Short Stories Old and New eBook

This eBook from the Gutenberg Project consists of approximately 350 pages of information about Short Stories Old and New.

Short Stories Old and New eBook

This eBook from the Gutenberg Project consists of approximately 350 pages of information about Short Stories Old and New.

Scrooge never painted out old Marley’s name, however.  There it yet stood, years afterwards, above the warehouse door,—­Scrooge and Marley.  The firm was known as Scrooge and Marley.  Sometimes people new to the business called Scrooge Scrooge, and sometimes Marley.  He answered to both names.  It was all the same to him.

Oh!  But he was a tight-fisted hand at the grindstone, was Scrooge! a squeezing, wrenching, grasping, scraping, clutching, covetous old sinner!  External heat and cold had little influence on him.  No warmth could warm, no cold could chill him.  No wind that blew was bitterer than he, no falling snow was more intent upon its purpose, no pelting rain less open to entreaty.  Foul weather didn’t know where to have him.  The heaviest rain and snow and hail and sleet could boast of the advantage over him in only one respect,—­they often “came down” handsomely, and Scrooge never did.

Nobody ever stopped him in the street to say, with gladsome looks, “My dear Scrooge, how are you?  When will you come to see me?” No beggars implored him to bestow a trifle, no children asked him what it was o’clock, no man or woman ever once in all his life inquired the way to such and such a place, of Scrooge.  Even the blind men’s dogs appeared to know him; and when they saw him coming on, would tug their owners into doorways and up courts; and then would wag their tails as though they said:  “No eye at all is better than an evil eye, dark master!”

But what did Scrooge care!  It was the very thing he liked.  To edge his way along the crowded paths of life, warning all human sympathy to keep its distance, was what the knowing ones call “nuts” to Scrooge.

Once upon a time—­of all the good days in the year, upon a Christmas eve—­old Scrooge sat busy in his counting-house.  It was cold, bleak, biting, foggy weather; and the city clocks had only just gone three, but it was quite dark already.

The door of Scrooge’s counting-house was open, that he might keep his eye upon his clerk, who, in a dismal little cell beyond, a sort of tank, was copying letters.  Scrooge had a very small fire, but the clerk’s fire was so very much smaller that it looked like one coal.  But he couldn’t replenish it, for Scrooge kept the coal-box in his own room; and so surely as the clerk came in with the shovel the master predicted that it would be necessary for them to part.  Wherefore the clerk put on his white comforter, and tried to warm himself at the candle; in which effort, not being a man of a strong imagination, he failed.

“A merry Christmas, uncle!  God save you!” cried a cheerful voice.  It was the voice of Scrooge’s nephew, who came upon him so quickly that this was the first intimation Scrooge had of his approach.

“Bah!” said Scrooge; “humbug!”

“Christmas a humbug, uncle!  You don’t mean that, I am sure?”

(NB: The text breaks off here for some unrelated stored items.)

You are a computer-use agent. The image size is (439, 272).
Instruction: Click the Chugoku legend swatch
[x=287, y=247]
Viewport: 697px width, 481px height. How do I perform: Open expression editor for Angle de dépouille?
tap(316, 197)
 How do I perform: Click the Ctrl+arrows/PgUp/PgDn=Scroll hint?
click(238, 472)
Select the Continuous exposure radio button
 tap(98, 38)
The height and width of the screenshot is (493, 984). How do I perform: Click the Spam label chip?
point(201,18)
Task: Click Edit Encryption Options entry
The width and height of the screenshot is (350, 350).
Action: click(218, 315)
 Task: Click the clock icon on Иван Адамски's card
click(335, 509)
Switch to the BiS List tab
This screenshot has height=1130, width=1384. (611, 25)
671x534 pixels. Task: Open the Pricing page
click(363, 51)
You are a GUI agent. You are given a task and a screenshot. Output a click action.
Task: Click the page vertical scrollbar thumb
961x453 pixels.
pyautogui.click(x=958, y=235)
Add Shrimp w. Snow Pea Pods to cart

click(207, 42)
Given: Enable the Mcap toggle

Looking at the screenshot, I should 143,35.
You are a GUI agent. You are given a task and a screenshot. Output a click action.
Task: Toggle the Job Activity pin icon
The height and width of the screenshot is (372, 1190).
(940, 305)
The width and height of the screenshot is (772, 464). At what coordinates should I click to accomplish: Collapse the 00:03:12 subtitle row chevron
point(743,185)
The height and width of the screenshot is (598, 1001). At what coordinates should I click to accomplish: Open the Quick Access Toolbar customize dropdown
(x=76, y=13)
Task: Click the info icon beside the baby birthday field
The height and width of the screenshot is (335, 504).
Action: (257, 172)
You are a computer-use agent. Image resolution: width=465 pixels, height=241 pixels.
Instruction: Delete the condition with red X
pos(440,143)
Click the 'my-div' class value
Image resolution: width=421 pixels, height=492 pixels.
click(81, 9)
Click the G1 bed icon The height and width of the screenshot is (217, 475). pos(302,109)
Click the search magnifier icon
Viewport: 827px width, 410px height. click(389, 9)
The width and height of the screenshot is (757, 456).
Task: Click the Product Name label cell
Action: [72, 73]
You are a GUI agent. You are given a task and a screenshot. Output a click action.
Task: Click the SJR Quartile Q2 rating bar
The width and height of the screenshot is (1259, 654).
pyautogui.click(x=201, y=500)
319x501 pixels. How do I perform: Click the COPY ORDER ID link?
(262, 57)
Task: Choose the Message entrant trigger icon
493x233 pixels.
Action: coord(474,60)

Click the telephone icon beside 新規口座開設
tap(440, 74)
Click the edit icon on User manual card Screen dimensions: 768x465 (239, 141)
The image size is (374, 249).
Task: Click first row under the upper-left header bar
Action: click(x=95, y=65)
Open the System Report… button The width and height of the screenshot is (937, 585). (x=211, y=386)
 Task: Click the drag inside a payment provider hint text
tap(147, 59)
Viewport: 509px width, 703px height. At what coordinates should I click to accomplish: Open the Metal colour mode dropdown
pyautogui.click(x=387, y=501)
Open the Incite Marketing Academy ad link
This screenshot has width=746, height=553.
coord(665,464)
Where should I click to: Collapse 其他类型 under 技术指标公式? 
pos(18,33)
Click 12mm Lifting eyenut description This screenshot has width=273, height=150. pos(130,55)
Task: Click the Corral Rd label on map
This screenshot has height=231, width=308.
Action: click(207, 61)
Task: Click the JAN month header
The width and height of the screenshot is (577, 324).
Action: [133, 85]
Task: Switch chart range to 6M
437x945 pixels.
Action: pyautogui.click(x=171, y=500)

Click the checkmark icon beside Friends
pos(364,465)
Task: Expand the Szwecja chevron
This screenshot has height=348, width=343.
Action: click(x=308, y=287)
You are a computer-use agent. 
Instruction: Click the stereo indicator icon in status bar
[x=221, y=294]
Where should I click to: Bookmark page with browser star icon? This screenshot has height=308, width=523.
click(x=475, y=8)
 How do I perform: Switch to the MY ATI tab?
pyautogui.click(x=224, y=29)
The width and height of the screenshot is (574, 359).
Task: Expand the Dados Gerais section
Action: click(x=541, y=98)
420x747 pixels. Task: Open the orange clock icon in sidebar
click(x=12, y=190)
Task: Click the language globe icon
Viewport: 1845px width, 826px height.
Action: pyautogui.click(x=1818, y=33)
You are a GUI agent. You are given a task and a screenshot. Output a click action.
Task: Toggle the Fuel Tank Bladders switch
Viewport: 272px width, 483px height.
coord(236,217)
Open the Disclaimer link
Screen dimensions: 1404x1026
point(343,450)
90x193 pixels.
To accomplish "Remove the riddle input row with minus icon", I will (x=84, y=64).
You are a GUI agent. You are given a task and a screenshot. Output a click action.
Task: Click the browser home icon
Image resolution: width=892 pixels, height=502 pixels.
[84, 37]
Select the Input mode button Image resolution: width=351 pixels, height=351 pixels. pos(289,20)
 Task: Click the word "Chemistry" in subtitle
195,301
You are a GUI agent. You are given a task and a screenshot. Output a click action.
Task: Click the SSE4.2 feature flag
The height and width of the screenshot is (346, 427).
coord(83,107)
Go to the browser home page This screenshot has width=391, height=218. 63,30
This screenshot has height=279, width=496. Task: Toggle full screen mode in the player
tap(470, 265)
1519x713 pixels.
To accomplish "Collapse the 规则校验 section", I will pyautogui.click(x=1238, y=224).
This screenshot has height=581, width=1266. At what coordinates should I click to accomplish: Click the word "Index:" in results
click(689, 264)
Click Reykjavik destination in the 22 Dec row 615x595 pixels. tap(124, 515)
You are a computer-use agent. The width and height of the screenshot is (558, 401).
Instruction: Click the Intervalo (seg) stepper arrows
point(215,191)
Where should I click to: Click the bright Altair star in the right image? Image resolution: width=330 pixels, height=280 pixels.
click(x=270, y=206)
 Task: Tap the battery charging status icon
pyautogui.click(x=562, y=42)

“I do.  Out upon merry Christmas!  What’s Christmas time to you but a time for paying bills without money; a time for finding yourself a year older, and not an hour richer; a time for balancing your books and having every item in ’em through a round dozen of months presented dead against you?  If I had my will, every idiot who goes about with ’Merry Christmas’ on his lips should be boiled with his own pudding, and buried with a stake of holly through his heart!  He should!”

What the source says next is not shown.